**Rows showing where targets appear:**
-=-=-=-=-
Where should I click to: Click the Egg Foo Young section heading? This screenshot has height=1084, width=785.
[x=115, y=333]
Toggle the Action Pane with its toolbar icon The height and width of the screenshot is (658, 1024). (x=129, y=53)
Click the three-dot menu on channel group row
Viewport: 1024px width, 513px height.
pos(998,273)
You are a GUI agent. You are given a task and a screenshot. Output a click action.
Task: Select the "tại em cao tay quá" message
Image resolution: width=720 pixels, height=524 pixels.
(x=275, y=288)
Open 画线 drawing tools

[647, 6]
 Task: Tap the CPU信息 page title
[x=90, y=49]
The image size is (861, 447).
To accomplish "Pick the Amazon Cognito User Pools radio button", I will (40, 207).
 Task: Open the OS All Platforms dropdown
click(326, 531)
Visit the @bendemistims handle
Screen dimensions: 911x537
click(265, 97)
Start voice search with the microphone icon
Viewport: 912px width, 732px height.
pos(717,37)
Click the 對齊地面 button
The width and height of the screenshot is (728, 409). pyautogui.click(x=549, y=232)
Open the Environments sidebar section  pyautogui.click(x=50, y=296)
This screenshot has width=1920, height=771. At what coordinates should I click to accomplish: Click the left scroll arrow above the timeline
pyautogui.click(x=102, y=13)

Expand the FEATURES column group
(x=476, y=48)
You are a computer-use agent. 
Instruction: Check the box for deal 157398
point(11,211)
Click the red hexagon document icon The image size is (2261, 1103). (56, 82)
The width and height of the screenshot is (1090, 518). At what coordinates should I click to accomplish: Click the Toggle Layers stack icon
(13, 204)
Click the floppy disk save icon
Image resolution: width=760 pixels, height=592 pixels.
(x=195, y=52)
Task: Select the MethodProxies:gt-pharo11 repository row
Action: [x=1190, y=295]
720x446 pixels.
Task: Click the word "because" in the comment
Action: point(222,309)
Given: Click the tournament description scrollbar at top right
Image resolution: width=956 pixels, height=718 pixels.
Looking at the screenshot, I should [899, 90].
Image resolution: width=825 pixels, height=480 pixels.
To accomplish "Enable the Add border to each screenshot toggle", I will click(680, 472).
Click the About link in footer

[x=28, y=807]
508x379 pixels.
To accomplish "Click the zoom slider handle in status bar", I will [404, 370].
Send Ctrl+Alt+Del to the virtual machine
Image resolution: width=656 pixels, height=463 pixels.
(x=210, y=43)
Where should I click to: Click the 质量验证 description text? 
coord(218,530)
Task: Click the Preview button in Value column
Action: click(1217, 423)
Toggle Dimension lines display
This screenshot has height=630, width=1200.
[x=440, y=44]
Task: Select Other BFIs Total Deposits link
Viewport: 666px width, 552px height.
-=-=-=-=-
**The problem:** Print the lines from the one with "Task: Tap the CPU信息 page title" to the one with "[x=28, y=807]" exactly as they stand, including both of those lines.

**Task answer:**
 Task: Tap the CPU信息 page title
[x=90, y=49]
The image size is (861, 447).
To accomplish "Pick the Amazon Cognito User Pools radio button", I will (40, 207).
 Task: Open the OS All Platforms dropdown
click(326, 531)
Visit the @bendemistims handle
Screen dimensions: 911x537
click(265, 97)
Start voice search with the microphone icon
Viewport: 912px width, 732px height.
pos(717,37)
Click the 對齊地面 button
The width and height of the screenshot is (728, 409). pyautogui.click(x=549, y=232)
Open the Environments sidebar section  pyautogui.click(x=50, y=296)
This screenshot has width=1920, height=771. At what coordinates should I click to accomplish: Click the left scroll arrow above the timeline
pyautogui.click(x=102, y=13)

Expand the FEATURES column group
(x=476, y=48)
You are a computer-use agent. 
Instruction: Check the box for deal 157398
point(11,211)
Click the red hexagon document icon The image size is (2261, 1103). (56, 82)
The width and height of the screenshot is (1090, 518). At what coordinates should I click to accomplish: Click the Toggle Layers stack icon
(13, 204)
Click the floppy disk save icon
Image resolution: width=760 pixels, height=592 pixels.
(x=195, y=52)
Task: Select the MethodProxies:gt-pharo11 repository row
Action: [x=1190, y=295]
720x446 pixels.
Task: Click the word "because" in the comment
Action: point(222,309)
Given: Click the tournament description scrollbar at top right
Image resolution: width=956 pixels, height=718 pixels.
Looking at the screenshot, I should [899, 90].
Image resolution: width=825 pixels, height=480 pixels.
To accomplish "Enable the Add border to each screenshot toggle", I will click(680, 472).
Click the About link in footer

[x=28, y=807]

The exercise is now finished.